EXERCISE REQUIREMENTS: Rewrite the stretch of items from the line containing "Click the highlighted" through the end of the items, requests included, shifting every coordinate in the answers by -21.

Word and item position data
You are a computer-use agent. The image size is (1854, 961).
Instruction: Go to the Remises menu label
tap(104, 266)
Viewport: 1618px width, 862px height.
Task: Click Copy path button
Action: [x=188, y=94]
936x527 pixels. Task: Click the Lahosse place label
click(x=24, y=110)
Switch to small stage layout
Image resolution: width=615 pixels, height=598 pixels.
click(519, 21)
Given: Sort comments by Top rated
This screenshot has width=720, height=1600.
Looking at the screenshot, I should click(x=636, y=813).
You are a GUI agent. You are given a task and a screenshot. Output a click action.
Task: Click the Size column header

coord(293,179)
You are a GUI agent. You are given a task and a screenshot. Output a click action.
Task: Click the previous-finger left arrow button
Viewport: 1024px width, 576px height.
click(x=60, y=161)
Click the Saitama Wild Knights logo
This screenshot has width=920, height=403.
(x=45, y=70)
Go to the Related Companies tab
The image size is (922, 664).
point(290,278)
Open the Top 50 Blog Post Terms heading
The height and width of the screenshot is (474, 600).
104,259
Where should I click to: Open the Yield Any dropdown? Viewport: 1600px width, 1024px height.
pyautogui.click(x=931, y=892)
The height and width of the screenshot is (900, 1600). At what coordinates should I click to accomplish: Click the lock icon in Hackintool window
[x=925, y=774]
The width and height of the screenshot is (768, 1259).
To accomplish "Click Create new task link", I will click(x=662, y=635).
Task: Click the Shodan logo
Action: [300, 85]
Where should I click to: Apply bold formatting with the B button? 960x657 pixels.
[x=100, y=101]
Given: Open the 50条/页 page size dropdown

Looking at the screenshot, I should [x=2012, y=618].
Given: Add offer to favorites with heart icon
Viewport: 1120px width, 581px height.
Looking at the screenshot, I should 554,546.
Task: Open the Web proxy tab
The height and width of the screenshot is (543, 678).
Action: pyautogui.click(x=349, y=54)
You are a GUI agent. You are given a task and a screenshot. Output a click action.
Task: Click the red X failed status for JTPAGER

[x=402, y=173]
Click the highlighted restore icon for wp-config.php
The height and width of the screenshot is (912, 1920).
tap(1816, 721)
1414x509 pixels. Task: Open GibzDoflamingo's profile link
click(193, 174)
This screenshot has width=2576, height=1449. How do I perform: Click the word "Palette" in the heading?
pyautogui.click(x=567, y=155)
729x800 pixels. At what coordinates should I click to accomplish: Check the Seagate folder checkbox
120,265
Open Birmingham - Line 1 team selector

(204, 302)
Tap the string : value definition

COMPLETE ANSWER:
Click the highlighted restore icon for wp-config.php
The height and width of the screenshot is (912, 1920).
tap(1795, 700)
1414x509 pixels. Task: Open GibzDoflamingo's profile link
click(172, 153)
This screenshot has width=2576, height=1449. How do I perform: Click the word "Palette" in the heading?
pyautogui.click(x=546, y=134)
729x800 pixels. At what coordinates should I click to accomplish: Check the Seagate folder checkbox
99,244
Open Birmingham - Line 1 team selector

(183, 281)
Tap the string : value definition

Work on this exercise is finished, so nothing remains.